Biggsville is a village in Henderson County, Illinois, United States. The population was 300 at the 2020 census, down from 304 at the 2010 census. It is part of the Burlington, IA-IL Micropolitan Statistical Area.

==Geography==
Biggsville is located in east-central Henderson County in the valley of South Henderson Creek. Illinois Route 94 passes through the center of the village, leading north 29 mi to Aledo and south 25 mi to La Harpe. U.S. Route 34 bypasses the village to the south, leading east 31 mi to Galesburg and west 14 mi to Burlington, Iowa.

According to the 2021 census gazetteer files, Biggsville has a total area of 0.34 sqmi, all land.

==Demographics==
As of the 2020 census there were 300 people, 200 households, and 134 families residing in the village. The population density was 890.21 PD/sqmi. There were 147 housing units at an average density of 436.20 /sqmi. The racial makeup of the village was 97.00% White, 0.67% African American, 0.33% Native American, 0.00% Asian, 0.00% Pacific Islander, 0.33% from other races, and 1.67% from two or more races. Hispanic or Latino of any race were 2.00% of the population.

There were 200 households, out of which 27.0% had children under the age of 18 living with them, 53.50% were married couples living together, 7.50% had a female householder with no husband present, and 33.00% were non-families. 27.50% of all households were made up of individuals, and 8.50% had someone living alone who was 65 years of age or older.
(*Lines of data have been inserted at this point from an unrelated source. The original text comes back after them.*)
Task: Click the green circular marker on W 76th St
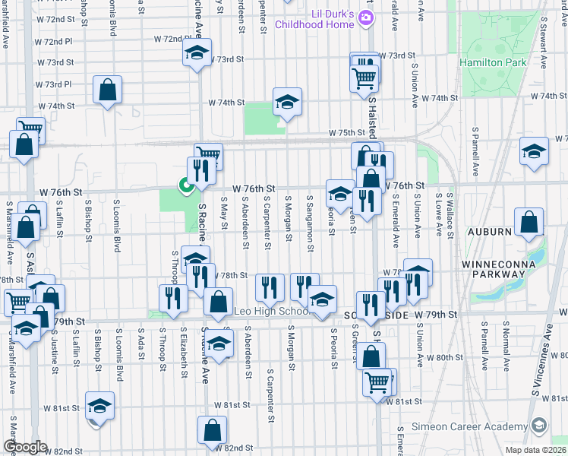tap(185, 184)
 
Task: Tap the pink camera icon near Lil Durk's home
tap(367, 18)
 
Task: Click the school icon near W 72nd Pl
tap(197, 53)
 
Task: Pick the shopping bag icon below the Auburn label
tap(529, 222)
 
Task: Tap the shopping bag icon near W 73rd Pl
tap(108, 89)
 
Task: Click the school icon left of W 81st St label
tap(99, 404)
The average household size was 2.49 and the average family size was 2.19.

The village's age distribution consisted of 13.9% under the age of 18, 13.0% from 18 to 24, 30.1% from 25 to 44, 24.5% from 45 to 64, and 18.5% who were 65 years of age or older. The median age was 35.7 years. For every 100 females, there were 123.5 males. For every 100 females age 18 and over, there were 132.7 males.
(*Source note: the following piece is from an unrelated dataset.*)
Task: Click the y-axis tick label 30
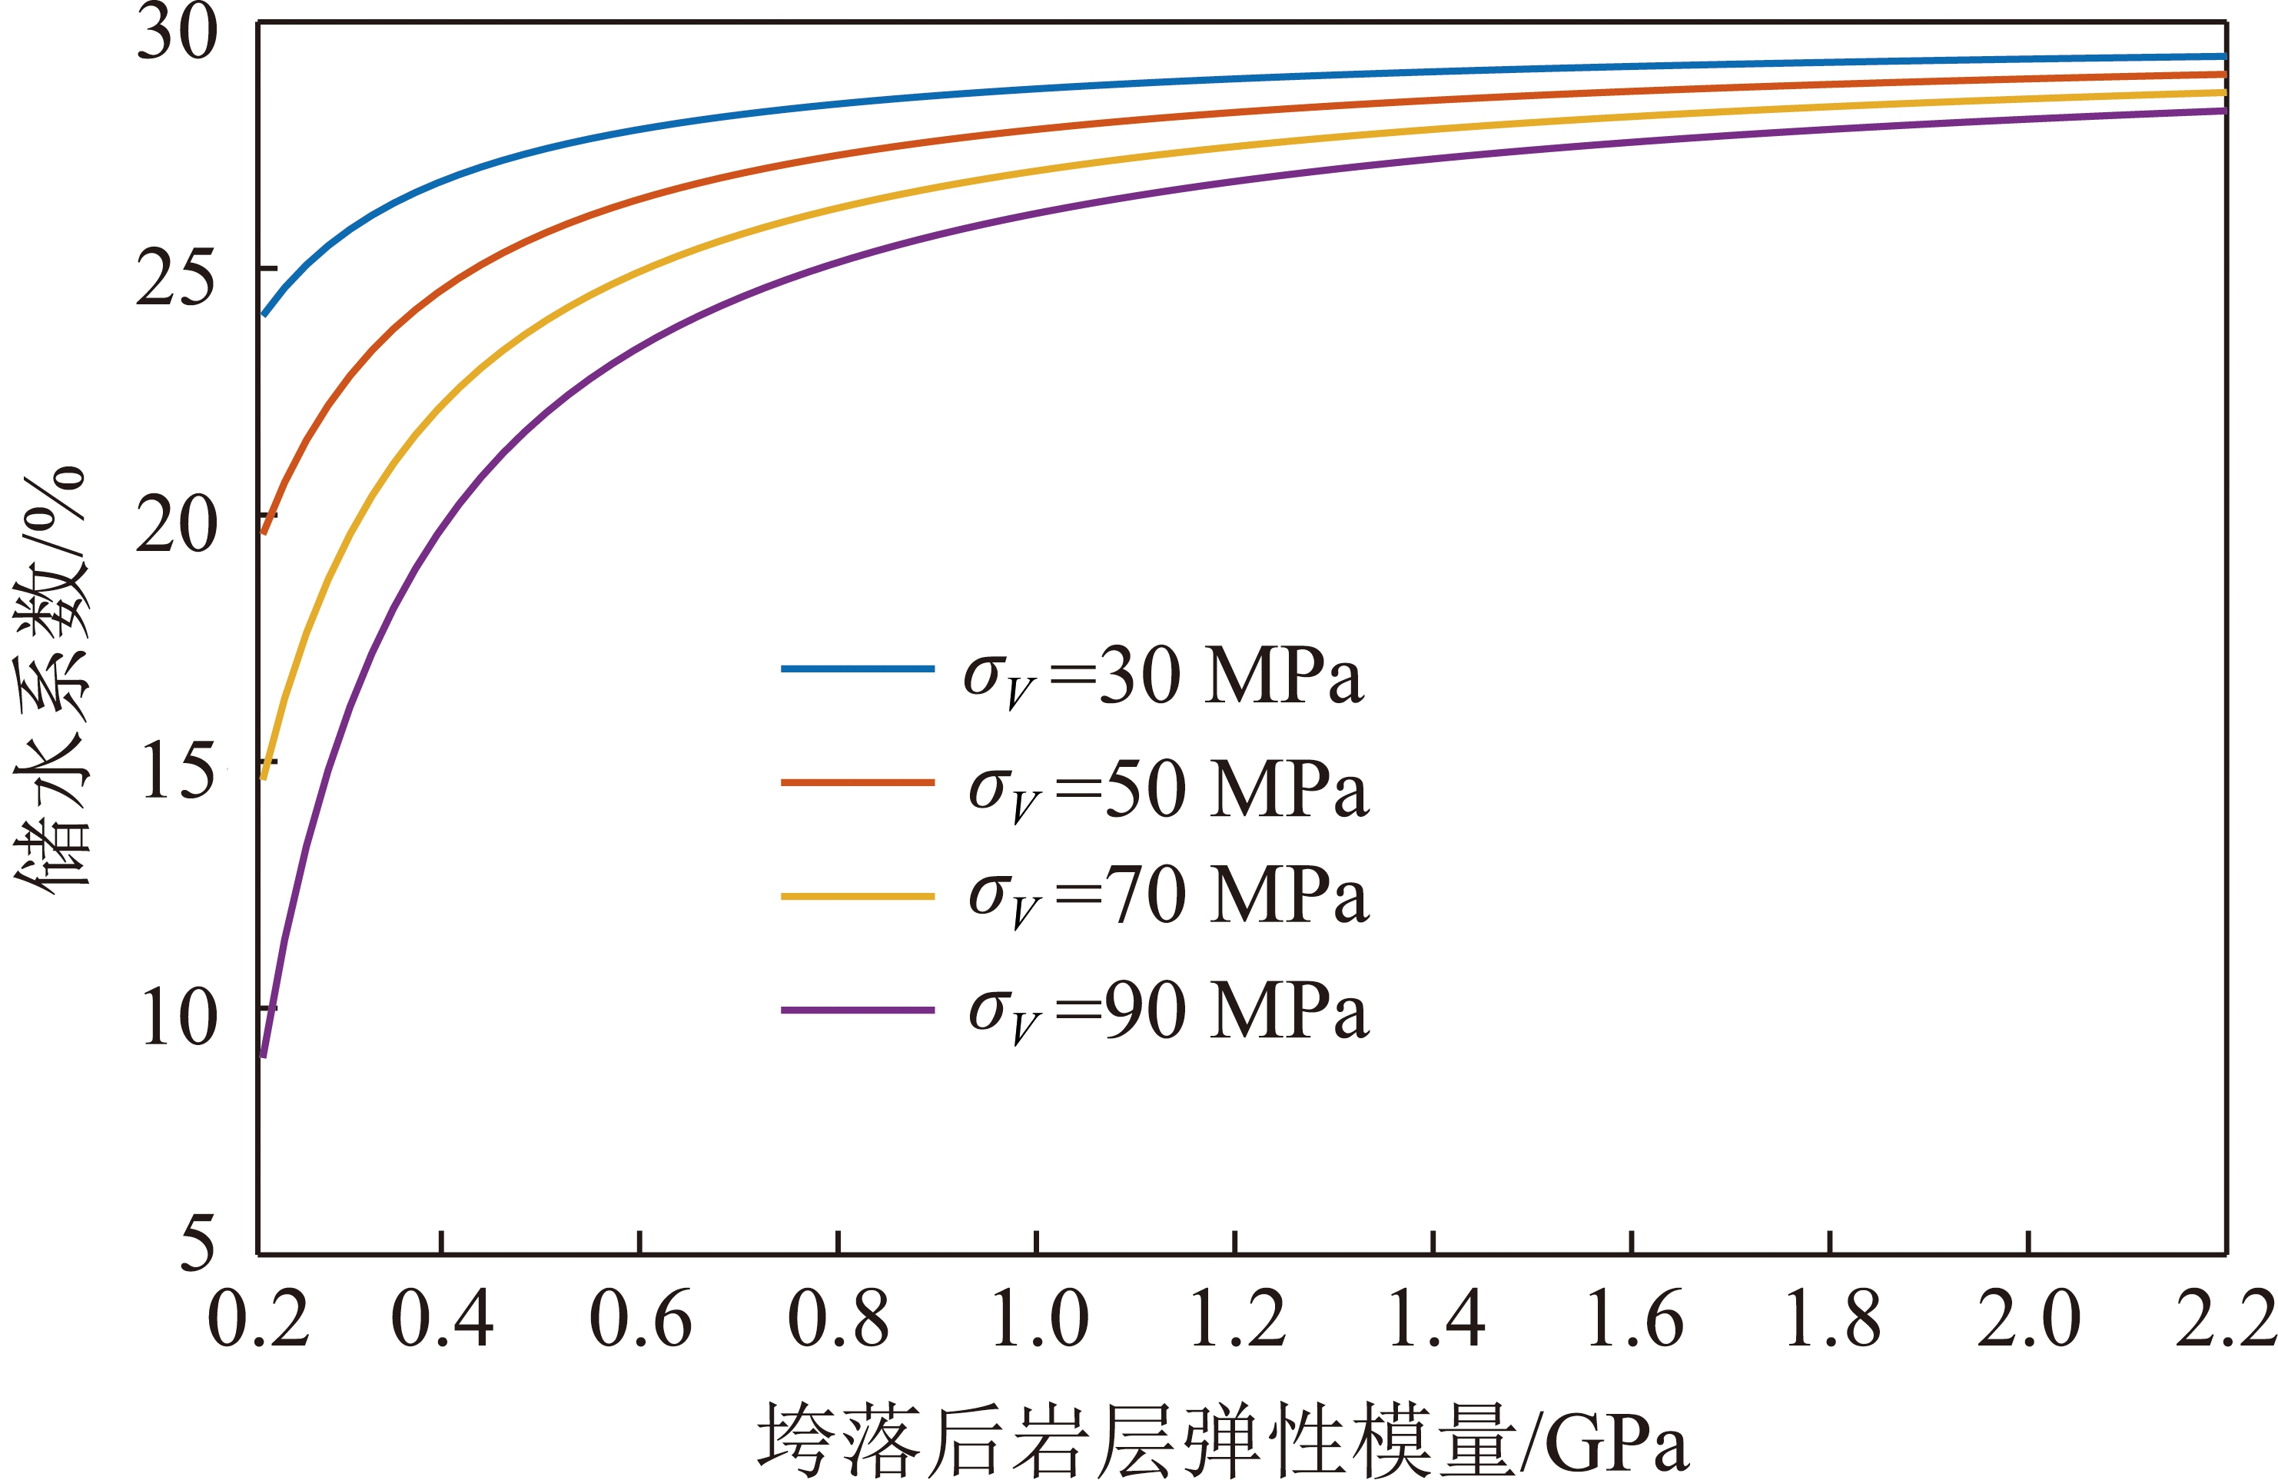[x=177, y=32]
The median income for a household in the village was $87,143, and the median income for a family was $87,143. Males had a median income of $63,000 versus $23,750 for females. The per capita income for the village was $73,889. About 6.0% of families and 9.6% of the population were below the poverty line, including 1.6% of those under age 18 and 7.4% of those age 65 or over.

Historical population
| Census | Pop. | Note | %± |
| 1860 | 63 |  | — |
| 1870 | 353 |  | 460.3% |
| 1880 | 358 |  | 1.4% |
| 1890 | 487 |  | 36.0% |
| 1900 | 417 |  | −14.4% |
| 1910 | 400 |  | −4.1% |
| 1920 | 425 |  | 6.3% |
| 1930 | 363 |  | −14.6% |
| 1940 | 344 |  | −5.2% |
| 1950 | 379 |  | 10.2% |
| 1960 | 345 |  | −9.0% |
| 1970 | 391 |  | 13.3% |
| 1980 | 411 |  | 5.1% |
| 1990 | 349 |  | −15.1% |
| 2000 | 343 |  | −1.7% |
| 2010 | 304 |  | −11.4% |
| 2020 | 300 |  | −1.3% |
U.S. Decennial Census

==Notable people==
- Todd Hamilton (born 1965), golfer
- Ora Smith (1884–1965), farmer and politician. Smith resided in Biggsville for most of his adult life and represented it in the Illinois General Assembly.